Don’t call me diminutive, or height challenged, or pint-sized. I’ll admit right away, so don’t go beating around the bush. Been this way a long time. Not sure what all the deal is about. Everyone sees it. I am short.
Learning from the string of blue words that explode out of anyone who tries to drive a vehicle that I have been driving previously, I now automatically change the seat setting from the absolute closest to the pedals to the very farthermost setting and let the next driver adjust accordingly. I pick up all my height-enhancing step stools, ladders, blocks of wood, stair-stepped hay bales, etc., so they do not become tripping hazards for those who look down on the world from higher vantage points.
I spend a lot of time devising ways to compensate for my lack of stature which has led to some interesting inventions over the years. Items in high cupboards, I have a step stool but prefer long-reaching, rubber-gripped barbecue tongs (WARNING: there is a learning curve with this approach. Do not begin your tong regimen with large or heavy items. Begin with 8 oz. cans of sliced olives for practice because they hurt less than the sharp edges of cereal boxes or 28 oz. jars of pickles).

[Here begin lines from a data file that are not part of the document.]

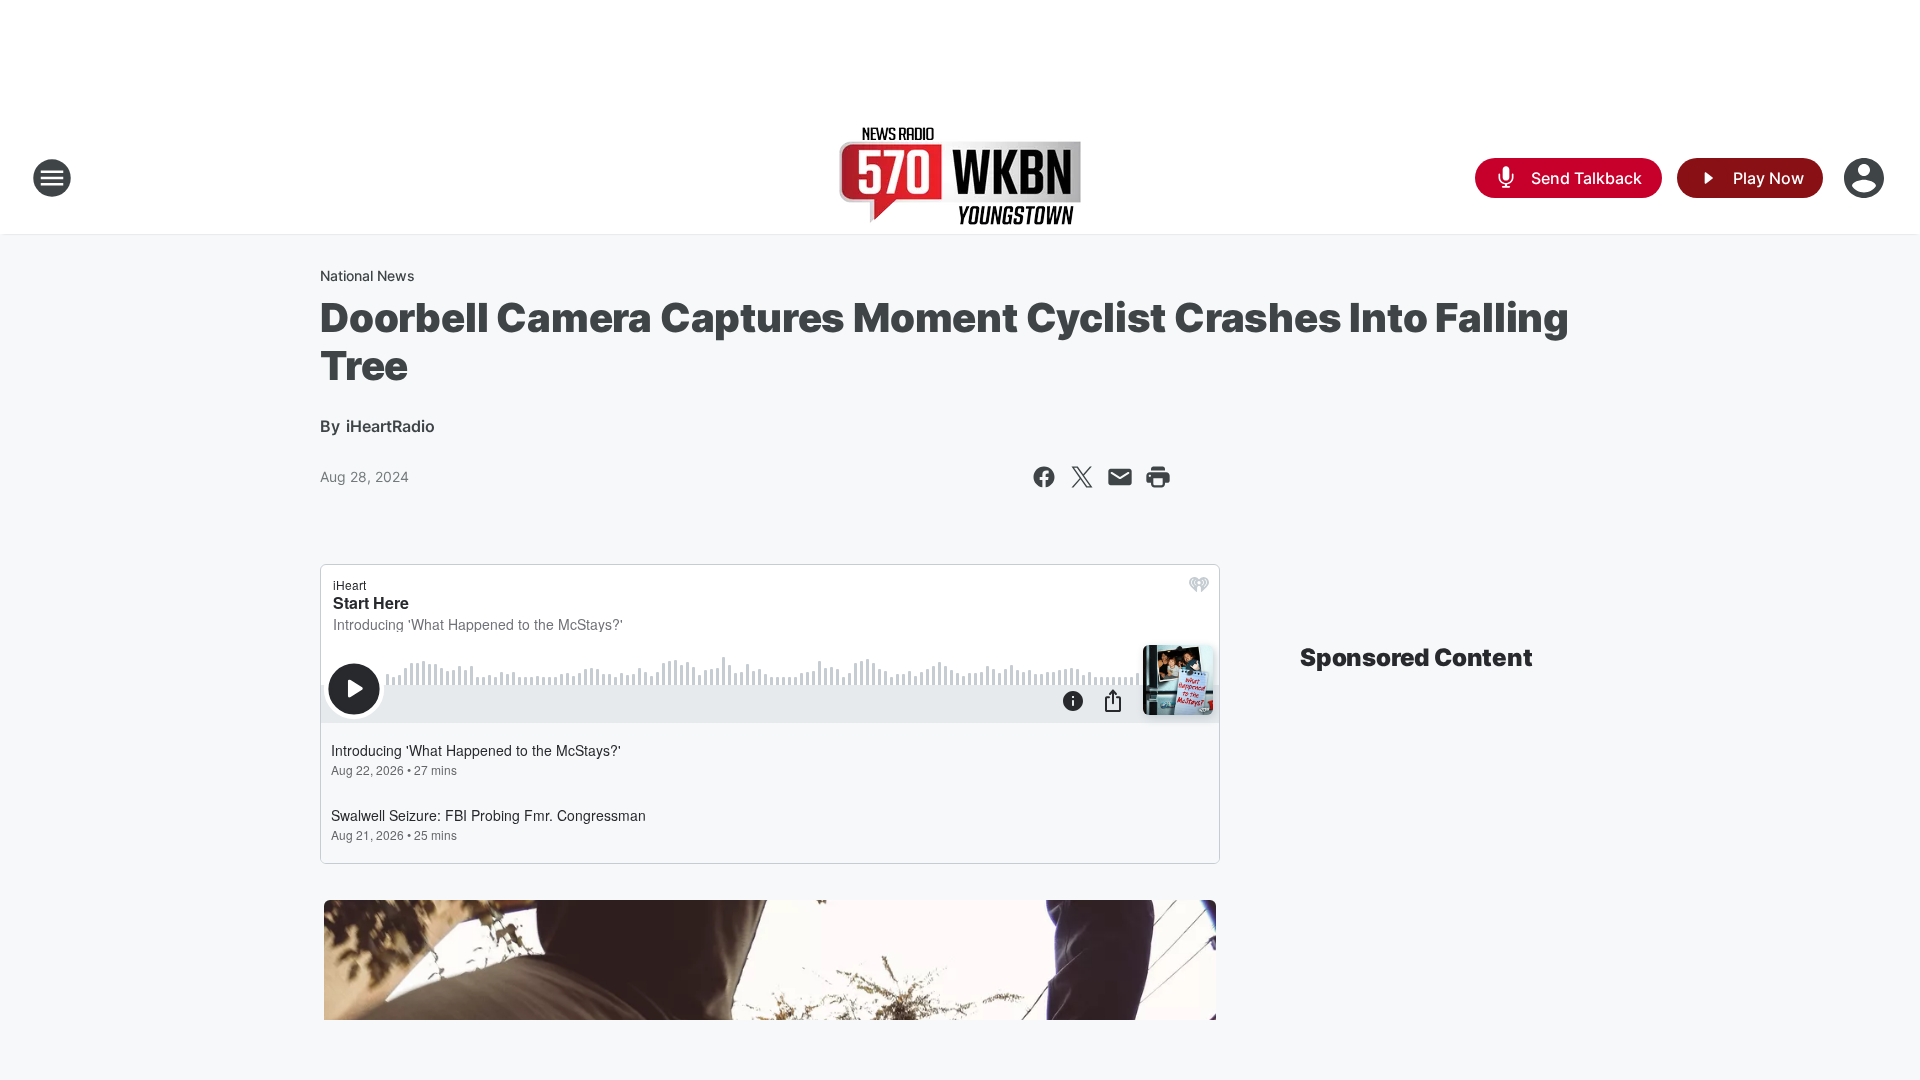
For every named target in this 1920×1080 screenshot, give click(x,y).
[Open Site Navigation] (52, 178)
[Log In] (1866, 178)
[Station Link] (960, 178)
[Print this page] (1158, 477)
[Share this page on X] (1082, 477)
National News (367, 275)
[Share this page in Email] (1120, 477)
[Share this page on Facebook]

Cleaning the 20 foot section of a second story gutter on the house has been a thorn in my side for the last ten years. The large leaf maple trees and tall firs that are fairly close to the house do their best to fill the gutters with needles, leaves and those little twirly seedpods so the gutter gets clogged easily. It would take two ladders, or the tractor with a ladder tied onto the front loader to get high enough to reach the clogged gutter. Neither option is suitable for me because heights tend to give me the heebby-jeebbies. I came up with an invention and so far it works great.
I purchased a 10 foot section of 1 1/4 inch PVC pipe at the local home improvement store, along with a plastic U-shaped sink trap with the screw-on cuffs, and I stole a 5 inch piece off tubing off our shop vacuum and screwed it onto the end of the sink trap by one of the cuffs.
Now by using only one ladder, I can unclog the gutter by placing the u-shape over the edge of the gutter where it attaches to the down spout. When the gutter is overflowing (yes it is pouring down rain at this time, but my invention only takes a minute) I turn on the shop vac and start sucking the water through the sink trap and down the 10 foot pipe until the water starts to flow out. The siphon effect takes over once the flow is established and the gutter contents empties out at a fire hose rate (WARNING: Make sure the end of the PVC pipe is aimed away from your body or you will get the full effects of the fire hose that will knock you off of your ladder along with the shop vac). All debris and water is expelled in a big whoosh and the gutter is clean for several months.
Cleaning that gutter is now pretty easy, and I don’t have to mess around with changing any settings before anyone else can do the same project.